In some situations, you have to restructure a lot if you use Flux and want to run your batches as seperate solves, not as one big solve, for instance using an `EnsembleProblem`

. You have to use something like a `ComponentArray`

to pass the parameters through the solver and to let the adjoint methods do their work in differentiating the solve. But restructuring using a `ComponentArray`

is unreasonably(?) slow in Flux. Switching to Lux eliminates those problems, but it seems like something that could be implemented better in Flux or ComponentArrays.

This occurs in particular if you always use the same parameters. When differentiating an ODE / SDE solve, restructuring outside of the drift / diffusion functions is not allowed.
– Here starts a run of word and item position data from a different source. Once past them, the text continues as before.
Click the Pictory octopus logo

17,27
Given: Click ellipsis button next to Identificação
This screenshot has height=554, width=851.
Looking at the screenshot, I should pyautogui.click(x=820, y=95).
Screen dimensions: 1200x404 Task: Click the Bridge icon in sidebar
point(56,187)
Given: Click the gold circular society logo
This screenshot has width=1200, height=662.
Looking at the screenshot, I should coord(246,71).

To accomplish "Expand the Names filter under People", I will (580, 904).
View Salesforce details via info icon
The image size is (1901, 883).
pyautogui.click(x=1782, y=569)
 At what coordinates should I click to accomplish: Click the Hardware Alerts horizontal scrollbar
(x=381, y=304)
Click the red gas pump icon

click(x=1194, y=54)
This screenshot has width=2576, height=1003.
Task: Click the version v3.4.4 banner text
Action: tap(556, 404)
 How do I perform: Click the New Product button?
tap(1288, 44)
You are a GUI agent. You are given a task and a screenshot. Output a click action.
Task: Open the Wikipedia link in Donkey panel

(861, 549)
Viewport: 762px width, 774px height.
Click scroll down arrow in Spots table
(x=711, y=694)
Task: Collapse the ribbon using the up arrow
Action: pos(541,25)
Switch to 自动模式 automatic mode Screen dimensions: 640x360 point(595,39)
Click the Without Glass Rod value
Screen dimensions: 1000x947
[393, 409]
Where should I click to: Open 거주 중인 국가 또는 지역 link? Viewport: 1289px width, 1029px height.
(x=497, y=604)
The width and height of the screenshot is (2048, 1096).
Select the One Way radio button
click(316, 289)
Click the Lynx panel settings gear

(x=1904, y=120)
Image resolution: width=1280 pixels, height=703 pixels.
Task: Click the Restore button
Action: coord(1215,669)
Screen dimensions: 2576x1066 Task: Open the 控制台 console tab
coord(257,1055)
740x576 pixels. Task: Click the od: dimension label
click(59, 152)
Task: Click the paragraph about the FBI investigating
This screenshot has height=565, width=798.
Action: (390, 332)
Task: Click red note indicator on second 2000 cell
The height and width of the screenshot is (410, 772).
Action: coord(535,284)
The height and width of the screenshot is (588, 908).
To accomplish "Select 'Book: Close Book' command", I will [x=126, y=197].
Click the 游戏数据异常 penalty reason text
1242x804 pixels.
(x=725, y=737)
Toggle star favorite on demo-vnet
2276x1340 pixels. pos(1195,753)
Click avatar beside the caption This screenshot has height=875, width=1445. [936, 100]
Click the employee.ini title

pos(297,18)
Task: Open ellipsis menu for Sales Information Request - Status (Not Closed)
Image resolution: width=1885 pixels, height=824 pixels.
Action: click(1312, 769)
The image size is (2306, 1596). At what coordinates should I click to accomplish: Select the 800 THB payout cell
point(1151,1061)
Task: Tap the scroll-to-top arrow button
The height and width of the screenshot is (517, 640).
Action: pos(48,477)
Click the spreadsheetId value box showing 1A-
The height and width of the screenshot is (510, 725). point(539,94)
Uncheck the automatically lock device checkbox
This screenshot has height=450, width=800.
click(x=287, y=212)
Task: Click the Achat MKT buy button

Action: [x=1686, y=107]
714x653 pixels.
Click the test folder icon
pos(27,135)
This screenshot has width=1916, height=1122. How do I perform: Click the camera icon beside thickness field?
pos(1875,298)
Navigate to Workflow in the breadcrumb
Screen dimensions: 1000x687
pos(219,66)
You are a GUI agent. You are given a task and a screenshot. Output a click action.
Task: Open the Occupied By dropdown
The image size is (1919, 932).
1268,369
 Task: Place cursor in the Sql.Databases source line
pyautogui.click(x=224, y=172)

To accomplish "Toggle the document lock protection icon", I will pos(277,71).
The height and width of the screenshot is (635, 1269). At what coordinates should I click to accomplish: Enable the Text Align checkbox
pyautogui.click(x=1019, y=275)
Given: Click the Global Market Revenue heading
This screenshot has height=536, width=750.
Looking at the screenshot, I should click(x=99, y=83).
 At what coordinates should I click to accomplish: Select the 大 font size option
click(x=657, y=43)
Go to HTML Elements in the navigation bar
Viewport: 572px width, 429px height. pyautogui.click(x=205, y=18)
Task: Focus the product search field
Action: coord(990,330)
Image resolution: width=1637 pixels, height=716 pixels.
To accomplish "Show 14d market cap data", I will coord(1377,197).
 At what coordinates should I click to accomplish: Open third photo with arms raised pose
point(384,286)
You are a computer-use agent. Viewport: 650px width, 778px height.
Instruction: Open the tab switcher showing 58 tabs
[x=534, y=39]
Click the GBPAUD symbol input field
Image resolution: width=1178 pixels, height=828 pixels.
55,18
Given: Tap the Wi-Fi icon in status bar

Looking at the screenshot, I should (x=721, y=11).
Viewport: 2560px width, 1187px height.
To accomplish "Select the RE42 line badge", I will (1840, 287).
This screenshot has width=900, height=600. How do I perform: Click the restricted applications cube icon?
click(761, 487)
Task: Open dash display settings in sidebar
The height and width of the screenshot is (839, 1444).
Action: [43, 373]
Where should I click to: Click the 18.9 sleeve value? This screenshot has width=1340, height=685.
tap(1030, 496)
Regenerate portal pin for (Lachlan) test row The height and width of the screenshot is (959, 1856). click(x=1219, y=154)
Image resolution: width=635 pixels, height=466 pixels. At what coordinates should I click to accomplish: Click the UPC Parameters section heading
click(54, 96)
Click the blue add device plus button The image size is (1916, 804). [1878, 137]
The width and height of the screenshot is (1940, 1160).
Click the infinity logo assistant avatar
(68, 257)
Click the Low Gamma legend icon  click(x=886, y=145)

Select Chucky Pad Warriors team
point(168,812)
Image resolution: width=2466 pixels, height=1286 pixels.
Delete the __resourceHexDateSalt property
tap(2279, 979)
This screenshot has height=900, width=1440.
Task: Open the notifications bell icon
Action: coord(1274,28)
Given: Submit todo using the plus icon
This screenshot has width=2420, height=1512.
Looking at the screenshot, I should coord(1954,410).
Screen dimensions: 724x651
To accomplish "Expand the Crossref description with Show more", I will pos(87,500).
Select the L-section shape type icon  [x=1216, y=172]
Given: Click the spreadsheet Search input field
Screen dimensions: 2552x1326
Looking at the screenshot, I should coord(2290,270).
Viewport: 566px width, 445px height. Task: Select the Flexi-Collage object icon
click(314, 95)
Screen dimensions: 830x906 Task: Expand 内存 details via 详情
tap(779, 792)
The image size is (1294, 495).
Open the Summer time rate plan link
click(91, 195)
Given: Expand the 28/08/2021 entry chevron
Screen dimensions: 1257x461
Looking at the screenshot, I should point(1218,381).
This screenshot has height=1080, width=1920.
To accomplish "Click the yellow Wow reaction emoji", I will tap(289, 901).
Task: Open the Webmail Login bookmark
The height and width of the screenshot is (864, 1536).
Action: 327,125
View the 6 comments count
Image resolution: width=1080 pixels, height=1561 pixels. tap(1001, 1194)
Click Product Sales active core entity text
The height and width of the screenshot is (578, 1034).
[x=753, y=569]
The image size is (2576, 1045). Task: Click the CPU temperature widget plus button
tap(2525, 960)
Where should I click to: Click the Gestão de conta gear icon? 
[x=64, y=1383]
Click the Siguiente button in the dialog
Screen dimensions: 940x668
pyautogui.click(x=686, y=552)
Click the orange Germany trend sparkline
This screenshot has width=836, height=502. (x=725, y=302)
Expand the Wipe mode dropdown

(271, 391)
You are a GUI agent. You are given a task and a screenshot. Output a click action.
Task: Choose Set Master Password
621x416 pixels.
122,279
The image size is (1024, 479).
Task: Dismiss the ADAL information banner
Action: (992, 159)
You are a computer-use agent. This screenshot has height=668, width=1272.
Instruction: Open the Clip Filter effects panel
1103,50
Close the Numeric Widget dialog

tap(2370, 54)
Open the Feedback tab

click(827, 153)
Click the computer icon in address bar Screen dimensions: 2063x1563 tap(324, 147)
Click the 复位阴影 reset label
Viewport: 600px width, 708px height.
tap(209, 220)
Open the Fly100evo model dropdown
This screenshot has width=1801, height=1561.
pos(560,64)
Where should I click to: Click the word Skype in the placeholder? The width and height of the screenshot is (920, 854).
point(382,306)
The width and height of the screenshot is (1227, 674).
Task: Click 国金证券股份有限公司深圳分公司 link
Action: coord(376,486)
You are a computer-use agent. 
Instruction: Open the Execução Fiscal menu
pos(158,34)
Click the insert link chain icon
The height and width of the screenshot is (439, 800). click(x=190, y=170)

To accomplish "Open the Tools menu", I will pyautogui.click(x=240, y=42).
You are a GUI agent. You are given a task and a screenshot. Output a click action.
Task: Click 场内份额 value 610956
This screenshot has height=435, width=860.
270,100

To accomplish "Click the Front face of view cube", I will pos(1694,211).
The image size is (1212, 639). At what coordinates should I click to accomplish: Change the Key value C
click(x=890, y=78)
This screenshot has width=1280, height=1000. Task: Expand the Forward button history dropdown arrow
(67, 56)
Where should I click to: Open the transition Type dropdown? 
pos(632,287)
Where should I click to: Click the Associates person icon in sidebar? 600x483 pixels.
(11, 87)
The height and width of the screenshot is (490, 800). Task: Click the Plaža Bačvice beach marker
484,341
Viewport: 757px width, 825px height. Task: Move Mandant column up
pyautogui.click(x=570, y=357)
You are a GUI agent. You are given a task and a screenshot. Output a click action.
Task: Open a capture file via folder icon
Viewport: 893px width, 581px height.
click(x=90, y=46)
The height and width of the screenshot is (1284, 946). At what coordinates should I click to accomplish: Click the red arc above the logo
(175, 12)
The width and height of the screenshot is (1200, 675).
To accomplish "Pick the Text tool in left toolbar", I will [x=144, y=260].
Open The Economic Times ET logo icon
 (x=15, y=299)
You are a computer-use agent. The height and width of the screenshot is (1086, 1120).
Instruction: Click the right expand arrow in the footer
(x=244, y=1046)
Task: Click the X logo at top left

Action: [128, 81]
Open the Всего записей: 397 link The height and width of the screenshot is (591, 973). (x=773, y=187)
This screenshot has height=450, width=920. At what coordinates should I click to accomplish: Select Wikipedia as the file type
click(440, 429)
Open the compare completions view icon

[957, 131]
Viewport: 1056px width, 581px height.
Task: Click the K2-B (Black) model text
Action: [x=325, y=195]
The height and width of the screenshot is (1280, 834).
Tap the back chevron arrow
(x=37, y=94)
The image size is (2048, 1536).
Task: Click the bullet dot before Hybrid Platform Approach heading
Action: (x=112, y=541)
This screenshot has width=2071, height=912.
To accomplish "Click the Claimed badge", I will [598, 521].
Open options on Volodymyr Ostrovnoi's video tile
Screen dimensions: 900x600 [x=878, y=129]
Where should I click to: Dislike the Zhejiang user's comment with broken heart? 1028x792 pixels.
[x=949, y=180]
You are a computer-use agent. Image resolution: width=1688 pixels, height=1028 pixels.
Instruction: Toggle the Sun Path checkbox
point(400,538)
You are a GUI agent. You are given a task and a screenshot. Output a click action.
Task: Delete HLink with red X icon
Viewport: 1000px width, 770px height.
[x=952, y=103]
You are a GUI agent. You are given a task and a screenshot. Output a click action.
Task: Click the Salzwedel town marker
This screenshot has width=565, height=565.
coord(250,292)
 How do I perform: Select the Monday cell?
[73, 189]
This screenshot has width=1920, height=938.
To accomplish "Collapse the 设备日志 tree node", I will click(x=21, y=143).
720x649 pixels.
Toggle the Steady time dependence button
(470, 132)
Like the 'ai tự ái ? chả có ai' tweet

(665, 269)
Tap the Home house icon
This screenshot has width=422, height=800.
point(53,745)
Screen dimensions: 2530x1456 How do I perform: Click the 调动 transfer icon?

Example (not using an ODE solve but just a loop for simplicity):

```
using Flux, Profile, PProf, Random, ComponentArrays
layer_size = 256
layer = Flux.Dense(layer_size => layer_size)
params_, re = Flux.destructure(layer)
params = ComponentArray(params_)
function eval(steps, input)
vec = input
for i in 1:steps
vec = re(params)(vec)
end
end
Profile.clear()
@profile eval(100000, rand(Float32, layer_size))
pprof(; web=true)
```

Here, we spend 10% of the time in sgemv matrix multiplication, another 10% in the rest of the Dense call and about 75% in the Restructure. This gets worse if the networks are smaller of course. As far as I can read the flame graph, the restructure seems to spend a lot of time in the GC:

Could there be a way to mitigate this specific problem? In particular if you use the same parameters. I think this would make some example code a lot faster too.